Overall 2012 holds moderate promise of growth but the success or failure will be determined by you far more than by the market conditions. Overshadowing the national numbers is the influence of regional conditions and unless you are marketing on a national basis your particular region could be significantly stronger or weaker than the national projections.
The projections for 2011 were for the most part accurate. Office furniture did outperform BIFMA’s projections by a nice margin. Production was forecast to grow by 8.3 percent and consumption by 10 percent over 2010. Those numbers are now expected to be 14.6 percent and 14.3 percent respectively. That is a very encouraging surprise.
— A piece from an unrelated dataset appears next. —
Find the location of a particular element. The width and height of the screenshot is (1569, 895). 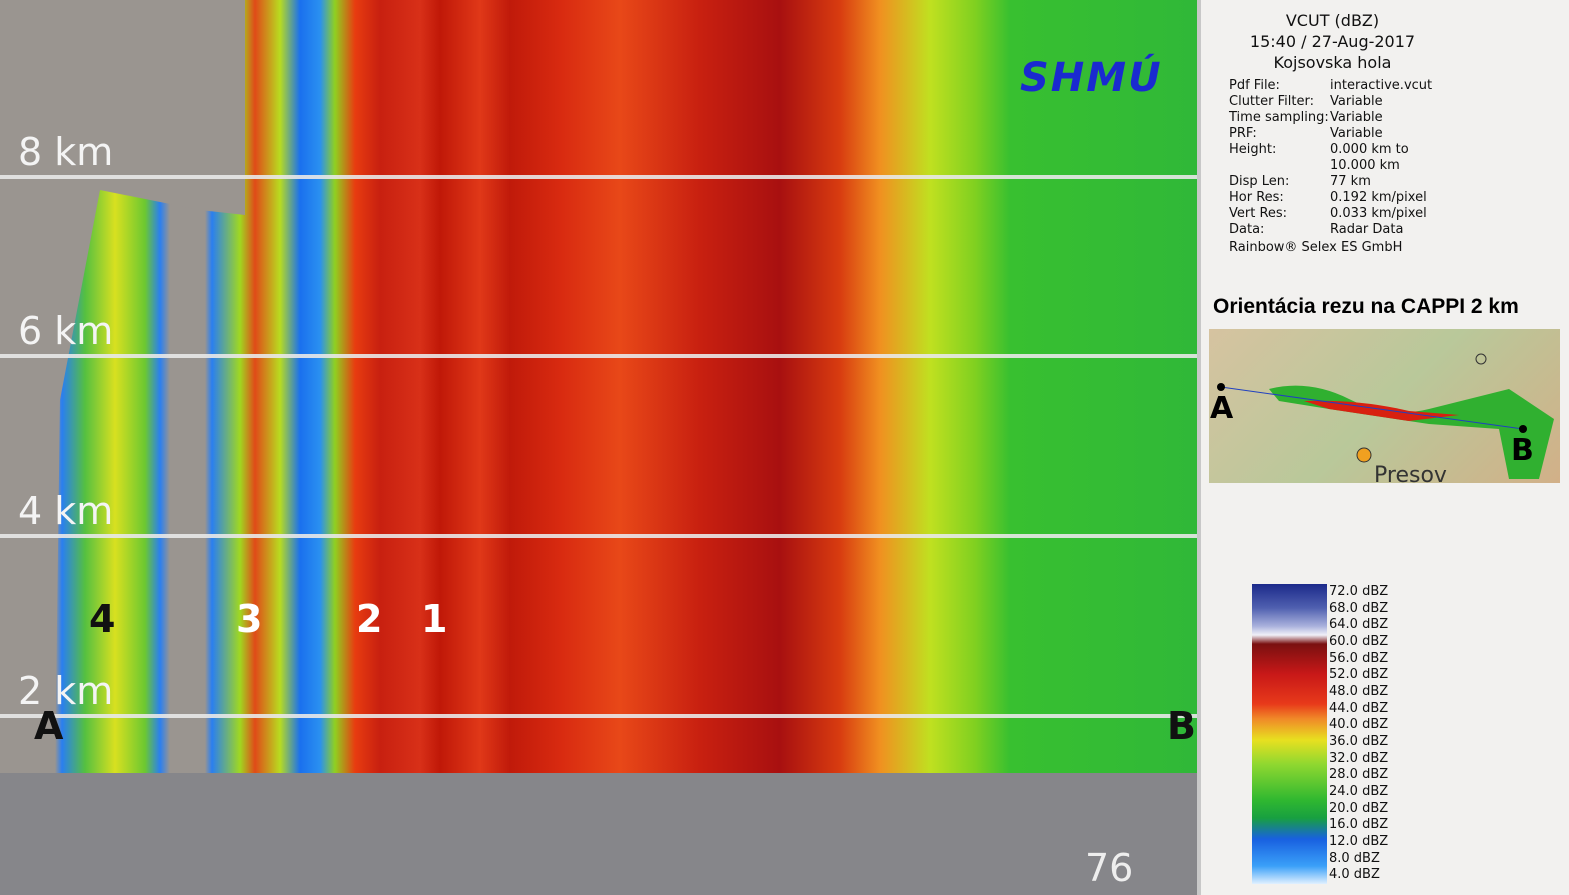

cut-line is located at coordinates (1372, 408).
However, 2012 is being seen as a relatively flat year with a drop of 1.7 percent in production with growth in consumption of 1.3 percent.
Looking at housing starts in November 2011, private housing seasonally adjusted was at 685,000 units vs. 551,000 in November of 2010. Completions for single family homes in November were 542,000 vs. 551,000 a year ago.
KCMA’s most recent data for September 2011 show a possible trend that could be mildly encouraging. Year-to-date rates compared to 2010 are down overall by 2.2 percent. However, September performance showed semi-custom up 5.7 percent over a year earlier, up 2.7 percent for custom and a drop in stock cabinets of 1.3 percent. It might not be party time, but it does offer some encouragement.
Now that I have noted a lot of data that none of us can change, the real issue is what will each of you do to improve your results in 2012?
Here are a few thoughts. First, focus on your customers! Are you providing the highest value to them? Their interpretation of value includes the entire customer experience from the pre-order phase to the follow-up phase and this applies to every segment of our markets from kitchen cabinets to custom millwork to store fixtures.
Those of you in regional markets that are underperforming need to expand your market area. You can do that with new or different products and/or expanding into regions with more growth. If you choose not to do either your future will be controlled by the market, not by you.
The most common reaction to tight markets is to reduce costs in an effort to increase sales. If you take that route, be certain you know what your true costs are and pay very close attention to your cash flow.
The good news — we all weathered last year and the signs indicate a marginally better year ahead!